Aim of the task
Repeat the entries exactly as they appear.

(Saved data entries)
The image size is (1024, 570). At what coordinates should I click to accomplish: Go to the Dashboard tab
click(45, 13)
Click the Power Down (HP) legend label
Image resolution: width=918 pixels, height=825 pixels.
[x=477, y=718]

Final answer
The image size is (1024, 570). At what coordinates should I click to accomplish: Go to the Dashboard tab
click(45, 13)
Click the Power Down (HP) legend label
Image resolution: width=918 pixels, height=825 pixels.
[x=477, y=718]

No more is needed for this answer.